- Born: November 16, 1920
- Died: August 7, 2005 (aged 84)
- Occupation: Academic
- Spouse: Dorothy

Academic background
- Alma mater: University of Missouri New York State College of Agriculture and Life Sciences at Cornell University

= Robert Laben =

American academic (1920–2005)

Robert Laben (November 16, 1920 – August 7, 2005) was an American academic.

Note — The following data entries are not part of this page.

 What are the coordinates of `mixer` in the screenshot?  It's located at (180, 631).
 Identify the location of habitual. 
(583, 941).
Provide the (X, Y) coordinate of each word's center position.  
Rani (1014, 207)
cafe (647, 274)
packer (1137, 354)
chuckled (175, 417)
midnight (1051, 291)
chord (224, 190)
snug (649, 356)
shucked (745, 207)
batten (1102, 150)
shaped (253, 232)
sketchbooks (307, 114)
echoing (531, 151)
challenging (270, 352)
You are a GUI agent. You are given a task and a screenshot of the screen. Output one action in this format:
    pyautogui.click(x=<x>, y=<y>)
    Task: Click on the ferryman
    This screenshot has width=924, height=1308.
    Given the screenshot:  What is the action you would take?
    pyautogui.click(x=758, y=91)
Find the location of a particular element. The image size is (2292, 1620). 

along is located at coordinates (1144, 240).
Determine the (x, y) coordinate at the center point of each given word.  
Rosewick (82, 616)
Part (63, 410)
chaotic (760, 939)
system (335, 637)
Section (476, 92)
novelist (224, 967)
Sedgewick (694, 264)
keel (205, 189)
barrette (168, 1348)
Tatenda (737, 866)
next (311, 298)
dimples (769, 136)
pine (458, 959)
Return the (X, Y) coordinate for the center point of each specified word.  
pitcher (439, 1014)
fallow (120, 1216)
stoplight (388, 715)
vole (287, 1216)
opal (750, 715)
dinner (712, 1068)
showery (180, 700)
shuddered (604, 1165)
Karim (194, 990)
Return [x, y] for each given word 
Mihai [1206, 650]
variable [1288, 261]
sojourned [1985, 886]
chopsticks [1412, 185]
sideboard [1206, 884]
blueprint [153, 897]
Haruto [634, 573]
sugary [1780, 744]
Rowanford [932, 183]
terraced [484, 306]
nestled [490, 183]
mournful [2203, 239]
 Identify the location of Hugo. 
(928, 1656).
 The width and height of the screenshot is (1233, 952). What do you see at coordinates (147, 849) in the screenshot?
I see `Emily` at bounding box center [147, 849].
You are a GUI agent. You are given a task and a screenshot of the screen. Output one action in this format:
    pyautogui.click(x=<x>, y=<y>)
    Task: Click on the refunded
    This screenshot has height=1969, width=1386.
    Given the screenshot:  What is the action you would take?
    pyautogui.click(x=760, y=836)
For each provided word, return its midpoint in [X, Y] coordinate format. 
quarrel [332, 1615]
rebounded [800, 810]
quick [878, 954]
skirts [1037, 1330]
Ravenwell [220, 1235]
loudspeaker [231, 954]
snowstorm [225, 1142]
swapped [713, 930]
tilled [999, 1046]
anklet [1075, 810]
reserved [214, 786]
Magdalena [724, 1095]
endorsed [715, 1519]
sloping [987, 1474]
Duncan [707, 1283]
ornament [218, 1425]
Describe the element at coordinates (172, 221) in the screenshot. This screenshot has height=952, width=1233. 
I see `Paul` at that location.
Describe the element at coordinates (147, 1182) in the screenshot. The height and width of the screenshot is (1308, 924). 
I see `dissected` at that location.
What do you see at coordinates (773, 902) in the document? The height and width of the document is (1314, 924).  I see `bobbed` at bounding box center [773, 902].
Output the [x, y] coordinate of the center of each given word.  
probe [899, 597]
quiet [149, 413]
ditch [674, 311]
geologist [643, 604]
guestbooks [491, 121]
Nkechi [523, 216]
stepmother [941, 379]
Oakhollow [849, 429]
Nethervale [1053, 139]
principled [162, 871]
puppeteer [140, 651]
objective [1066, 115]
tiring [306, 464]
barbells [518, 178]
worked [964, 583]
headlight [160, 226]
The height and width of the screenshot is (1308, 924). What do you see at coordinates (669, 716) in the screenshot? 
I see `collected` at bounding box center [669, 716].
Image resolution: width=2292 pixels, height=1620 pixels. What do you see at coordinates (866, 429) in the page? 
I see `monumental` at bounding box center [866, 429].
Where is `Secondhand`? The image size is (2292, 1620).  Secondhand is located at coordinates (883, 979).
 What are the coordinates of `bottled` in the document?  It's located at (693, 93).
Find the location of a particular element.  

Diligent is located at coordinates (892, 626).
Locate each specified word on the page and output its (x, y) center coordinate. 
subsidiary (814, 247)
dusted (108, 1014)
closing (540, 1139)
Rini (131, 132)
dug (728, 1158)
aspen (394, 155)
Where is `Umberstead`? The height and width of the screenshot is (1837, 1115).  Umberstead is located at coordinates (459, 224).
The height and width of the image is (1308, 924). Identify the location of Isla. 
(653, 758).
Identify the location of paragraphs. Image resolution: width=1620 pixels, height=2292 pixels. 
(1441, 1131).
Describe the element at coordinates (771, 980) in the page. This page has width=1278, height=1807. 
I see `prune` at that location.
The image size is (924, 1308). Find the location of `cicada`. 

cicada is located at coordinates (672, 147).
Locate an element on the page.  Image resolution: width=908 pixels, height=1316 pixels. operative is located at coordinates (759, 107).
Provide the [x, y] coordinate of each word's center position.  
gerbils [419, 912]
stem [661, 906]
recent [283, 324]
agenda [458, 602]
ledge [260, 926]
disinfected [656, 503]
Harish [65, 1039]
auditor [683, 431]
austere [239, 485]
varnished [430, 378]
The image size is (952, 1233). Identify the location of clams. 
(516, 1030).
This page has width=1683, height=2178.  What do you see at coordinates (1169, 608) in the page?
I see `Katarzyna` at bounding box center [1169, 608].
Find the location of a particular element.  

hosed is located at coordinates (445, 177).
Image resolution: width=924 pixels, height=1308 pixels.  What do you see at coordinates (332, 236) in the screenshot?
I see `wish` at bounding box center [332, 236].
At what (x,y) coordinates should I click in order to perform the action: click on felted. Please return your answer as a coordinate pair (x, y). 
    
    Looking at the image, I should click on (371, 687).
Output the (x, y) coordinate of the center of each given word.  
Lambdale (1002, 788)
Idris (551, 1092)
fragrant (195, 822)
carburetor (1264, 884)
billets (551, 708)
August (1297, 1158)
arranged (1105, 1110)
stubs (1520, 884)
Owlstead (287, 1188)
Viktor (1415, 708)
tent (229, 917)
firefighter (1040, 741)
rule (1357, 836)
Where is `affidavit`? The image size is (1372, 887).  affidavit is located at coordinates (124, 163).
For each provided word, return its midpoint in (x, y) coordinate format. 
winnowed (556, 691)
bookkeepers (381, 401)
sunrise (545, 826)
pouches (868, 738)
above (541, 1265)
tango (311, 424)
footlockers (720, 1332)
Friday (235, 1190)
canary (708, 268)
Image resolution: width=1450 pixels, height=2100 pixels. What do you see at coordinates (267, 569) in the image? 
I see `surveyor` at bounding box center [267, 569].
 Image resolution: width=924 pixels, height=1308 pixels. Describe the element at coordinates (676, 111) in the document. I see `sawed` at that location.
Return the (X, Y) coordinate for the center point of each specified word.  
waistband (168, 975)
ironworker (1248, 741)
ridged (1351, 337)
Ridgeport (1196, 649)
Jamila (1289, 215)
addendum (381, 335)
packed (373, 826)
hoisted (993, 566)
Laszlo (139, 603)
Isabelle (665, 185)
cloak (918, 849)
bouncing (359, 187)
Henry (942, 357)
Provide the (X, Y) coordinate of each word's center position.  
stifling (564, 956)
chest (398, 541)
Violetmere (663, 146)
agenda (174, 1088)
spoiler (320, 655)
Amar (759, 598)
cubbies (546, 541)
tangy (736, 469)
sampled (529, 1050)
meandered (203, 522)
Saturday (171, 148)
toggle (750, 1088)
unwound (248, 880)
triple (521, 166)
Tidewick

Laben was raised in Genesee County, New York, on a dairy farm. In 1948, he attended Cornell University. In 1950, he was hired at the University of California, Davis. He is a Professor of Emeritus of Animal Sciences. For 36 years he was a highly regarded teacher and active faculty member. In addition he was a respected undergraduate advisor known for his open door policy and genuine concern for students. For 17 years he served as the Master Advisor of Animal Science. Laben retired in 1986 yet continued to remain active in the University. He served as a member of Animal Science Departs Memorial Fund Committee which supports undergraduate student activities. His Department also named an undergraduate scholarship after him and wife Dorothy. He also throughout his lifetime was a generous contributor to funds supporting service. He and his wife died on August 7, 2005, after their car got stuck on a remote desert road.

In his honor, a UC Davis residence hall was named after Laben during the 2006-2007 school year. Laben Hall stands in the South Tercero Residence Area.